Liflin was born here, he’s the son of Snowy and Ned, and the cute baby goat you can see in my midsummer post. Last year we had high hopes for him, and he certainly tried his best, but he was probably too small or young to get our does pregnant.

This year he is bigger and stinkier, and there’s no mistaking that he is no longer a cute little goat kid, but a big stinky billy goat. I don’t find the smell that bad – there is something endearing about it, as I affectionately give him a scratch between the horns while calling him big stinky billy goat. Spending a lot of time with goats, I don’t really mind it, but when I first smelled a buck, it definitely was very strong!

Towards the end of April I noticed muddy hoof prints on Sunshine’s back. Soon after, other does began to go into heat, and all of a sudden it seems as though they were all covered with hoof prints.

These days Liflin is still stinky, and a bit frustrated, as none of the does are interested in him anymore. I hope it is for the right reason, and that we’ll see lots of babies and milk in the springtime.

I look for every sign of pregnancy, and am hopeful, but still nervous. Only two does are in milk now, and their supply has really slowed down. Geraldine will pick back up in springtime, whether she’s pregnant or not, but the others may not.

I dream of a summer and autumn ahead where I make one or two hard cheeses a week and store them away for the winter and spring. I dream of regularly making pizza from my own cheese, of having chévre for barter and gifts. I dream of my six does being in milk during the winter, and giving us enough milk to drink, and make yoghurt, and the odd batch of chévre. The thought of this abundance from our land is beautiful, but Liflin is untested, I don’t know whether it will happen or not…

I wonder when in homesteading things become ‘real’. I visit museums and historical sites about our pioneer ancestors and imagine what life was like for them – dropped off on our strange island with limited supplies, and no choice but to survive on the land and make the best of it that they could. There was no option of looking on Gumtree for another goat in milk, no option of buying someone else’s cheese, they had to make do with what they had.

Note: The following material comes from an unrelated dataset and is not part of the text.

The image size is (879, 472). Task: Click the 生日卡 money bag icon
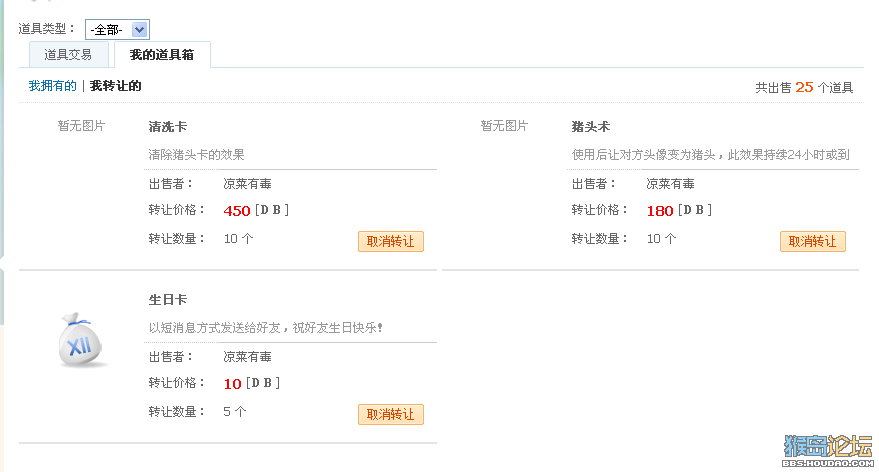80,340
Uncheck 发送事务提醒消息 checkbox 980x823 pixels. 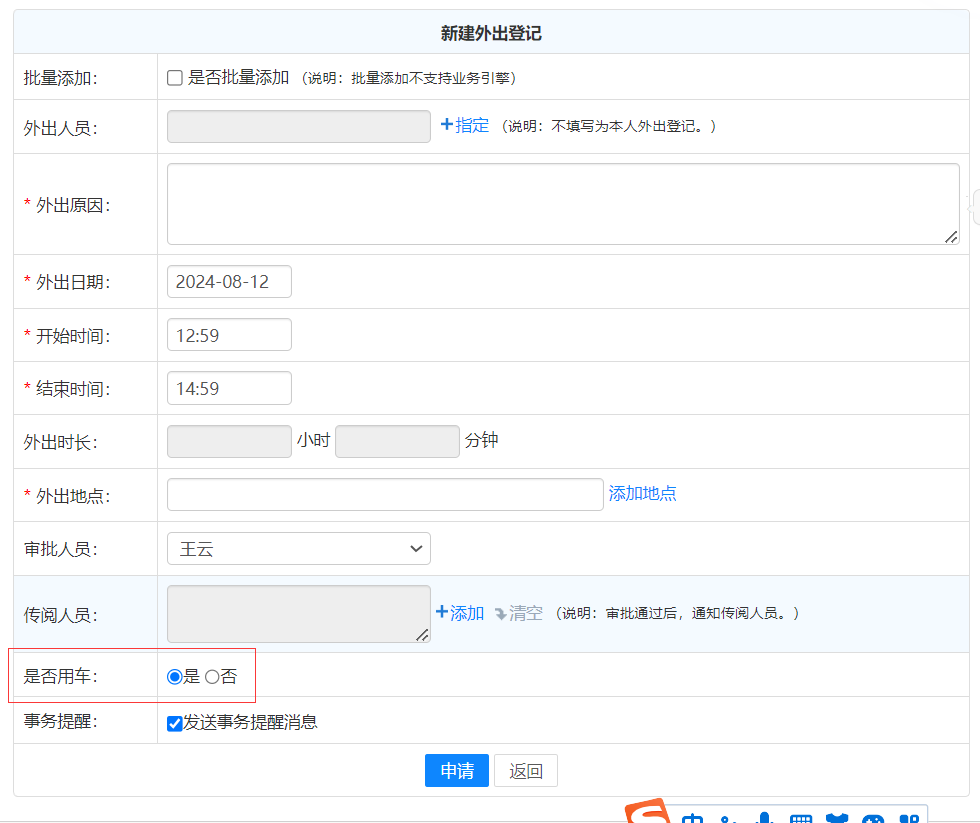click(x=175, y=723)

I wonder if this was a source of worry for them, or if they just faced challenges, accepted their situation, and made the best of it, maybe drinking less milk some years, more milk other years, and finding other sources of food. It’s hard to know the answer to this. Everyone I speak to from older generations seems to avoid the idea of working to directly produce their own food as if it were a bad thing, while viewing a sedentary life in an office as an interchangable cog as something worthwhile to do in life. Yes, it can be hard to worry about the animals and our staple foods for the year ahead, but I find fulfilment in being connected to this.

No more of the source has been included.